YOUR OBJECTIVE: Display every line of the records below that contains the string "image".

STORED DATA:
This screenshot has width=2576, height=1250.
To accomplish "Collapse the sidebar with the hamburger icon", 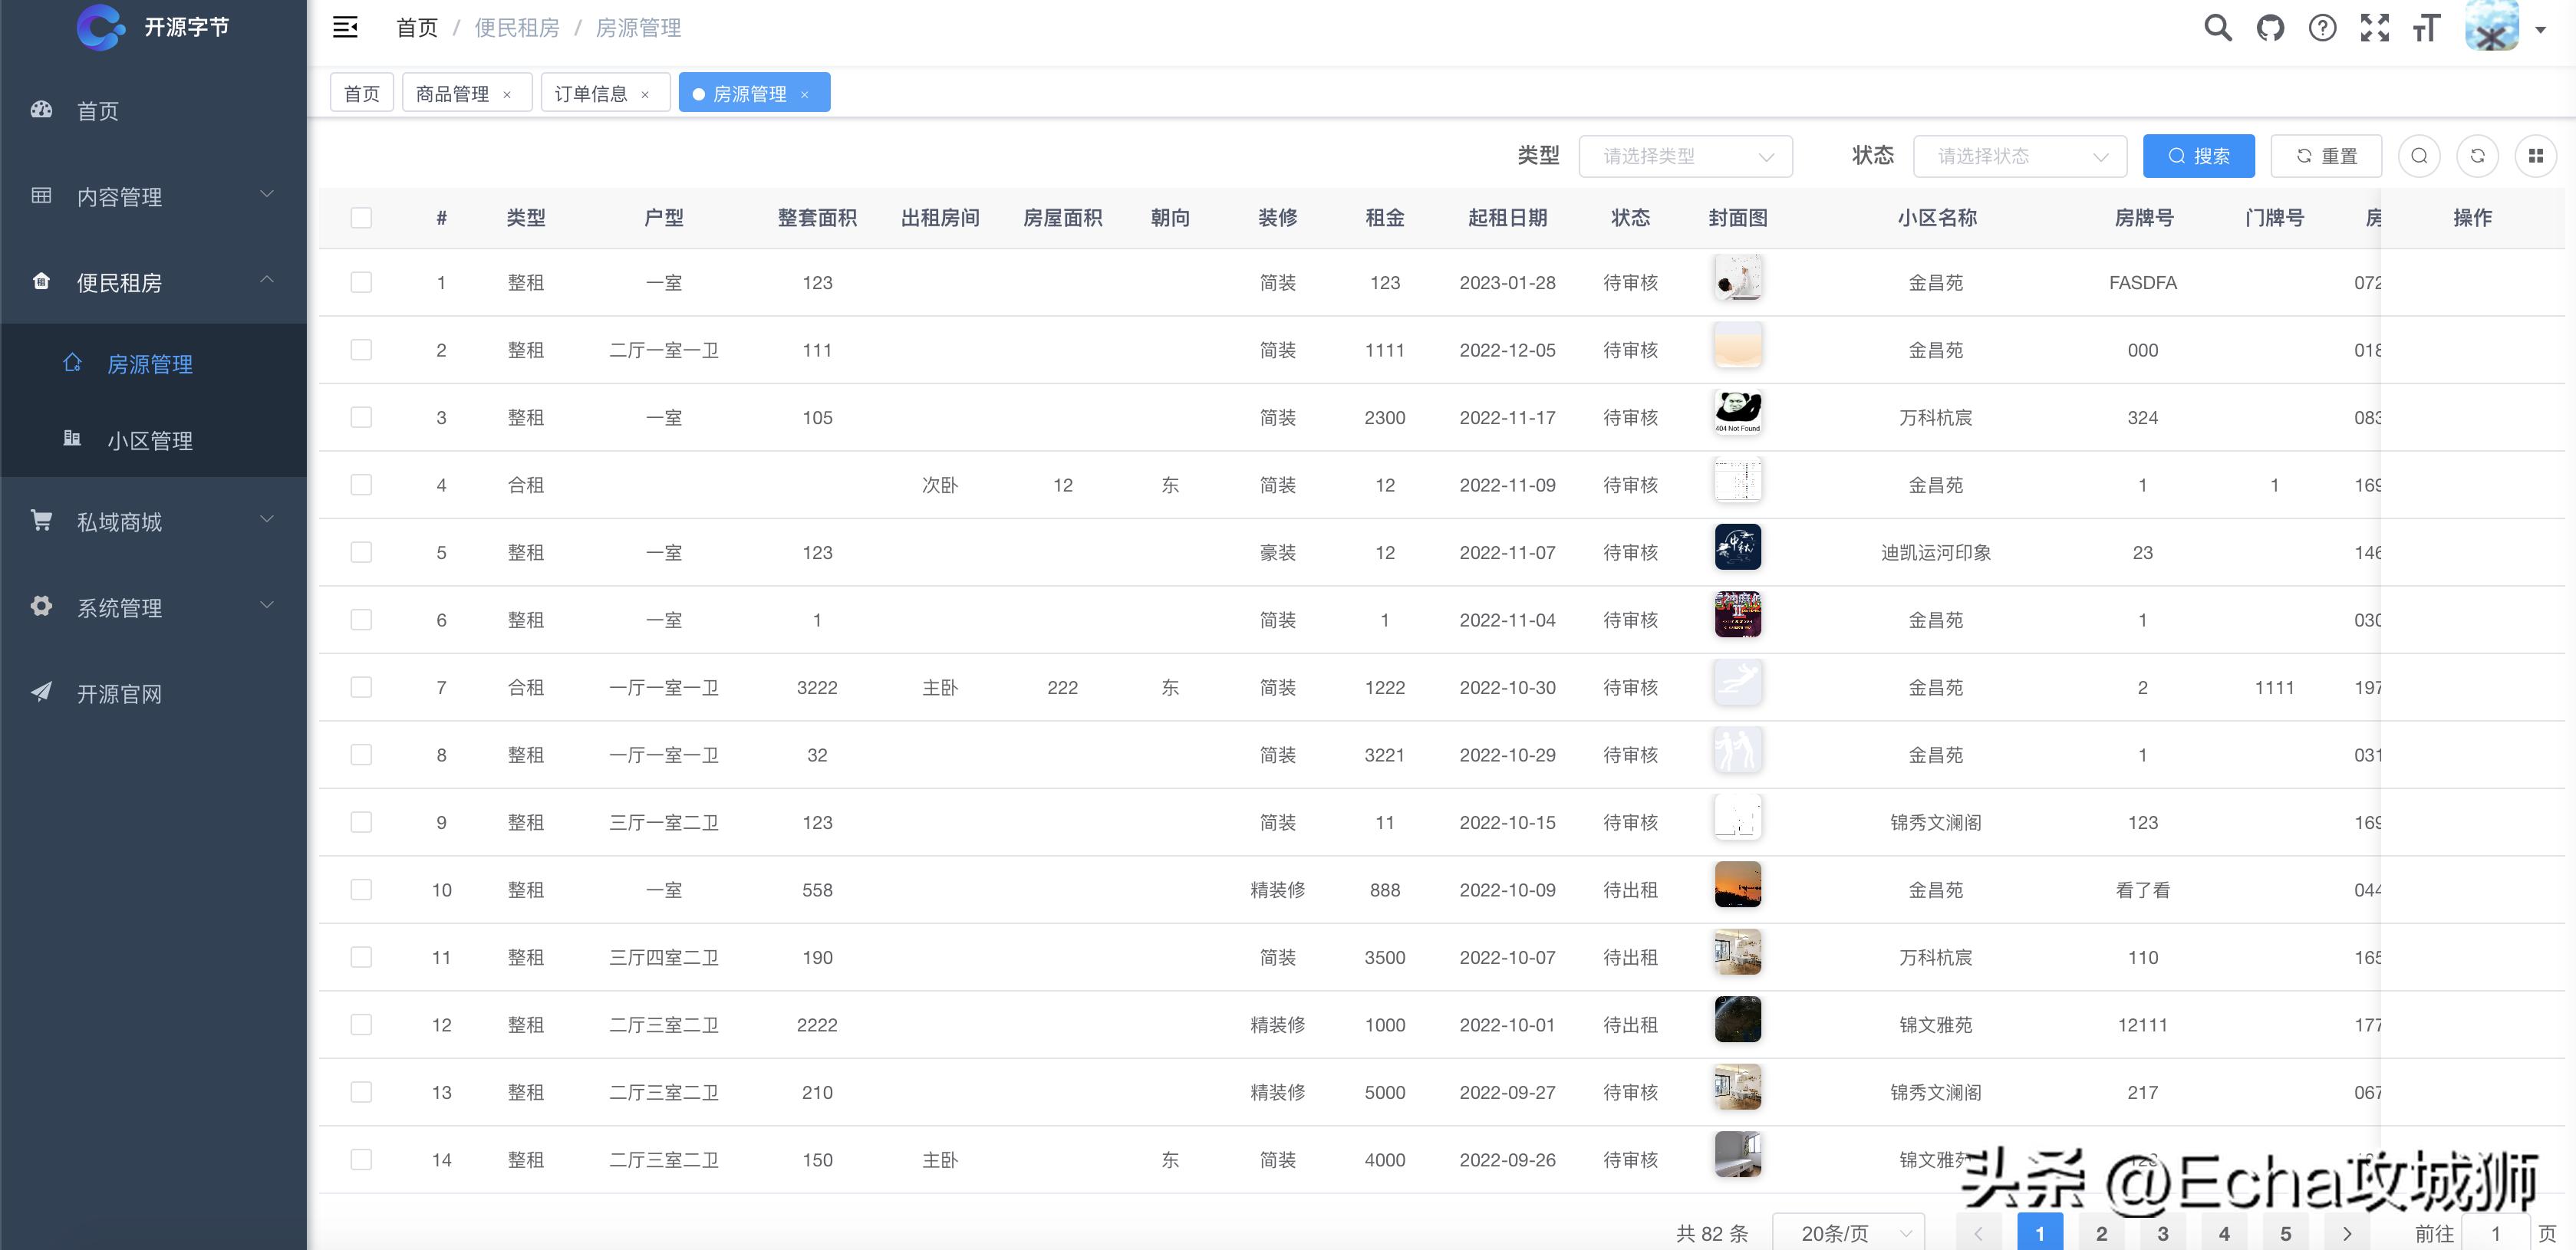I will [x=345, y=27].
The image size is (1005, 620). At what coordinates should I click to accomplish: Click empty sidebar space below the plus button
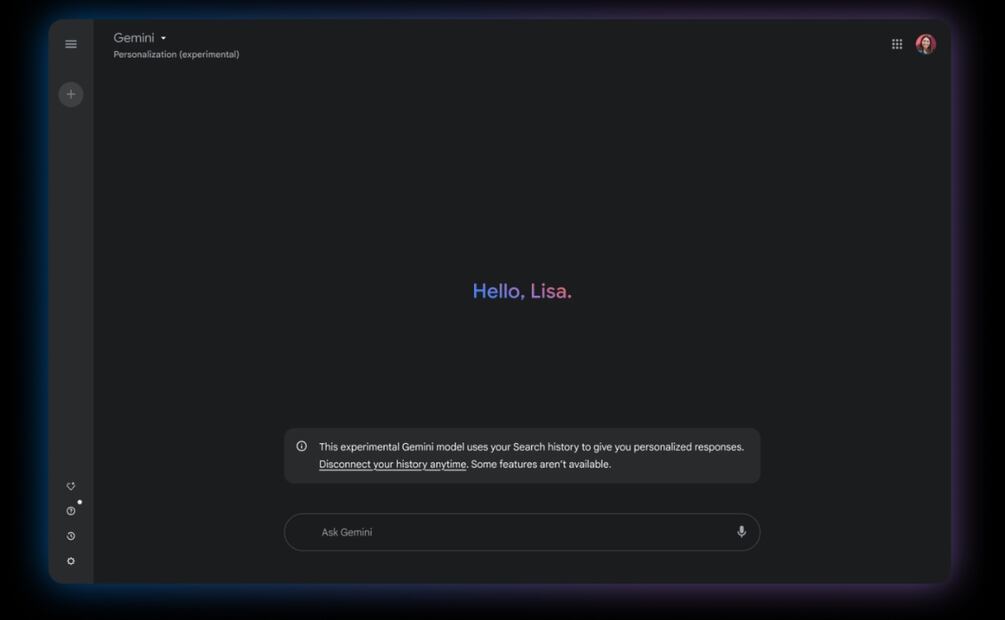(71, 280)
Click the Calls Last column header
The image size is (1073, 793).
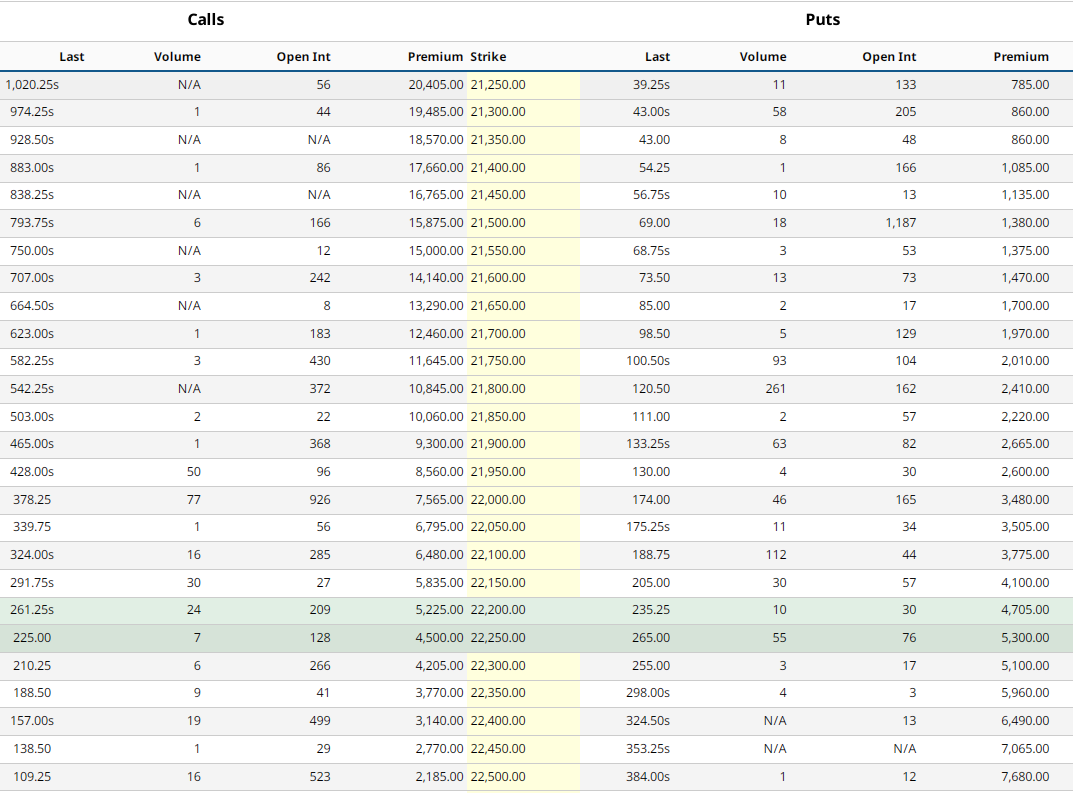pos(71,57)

==

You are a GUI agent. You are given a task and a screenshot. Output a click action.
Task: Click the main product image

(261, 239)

FINAL ANSWER:
The image size is (1005, 620). At what coordinates should I click to accomplish: Click empty sidebar space below the plus button
The image size is (1073, 793).
Task: Click the main product image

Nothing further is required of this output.